(Collected data)
****************************************

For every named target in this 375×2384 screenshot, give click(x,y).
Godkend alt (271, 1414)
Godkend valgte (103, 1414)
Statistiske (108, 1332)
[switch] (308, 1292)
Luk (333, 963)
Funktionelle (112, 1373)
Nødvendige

****************************************

Task requirements >>
All of the lines above must be returned exactly as they stand.

Completed task >>
For every named target in this 375×2384 screenshot, give click(x,y).
Godkend alt (271, 1414)
Godkend valgte (103, 1414)
Statistiske (108, 1332)
[switch] (308, 1292)
Luk (333, 963)
Funktionelle (112, 1373)
Nødvendige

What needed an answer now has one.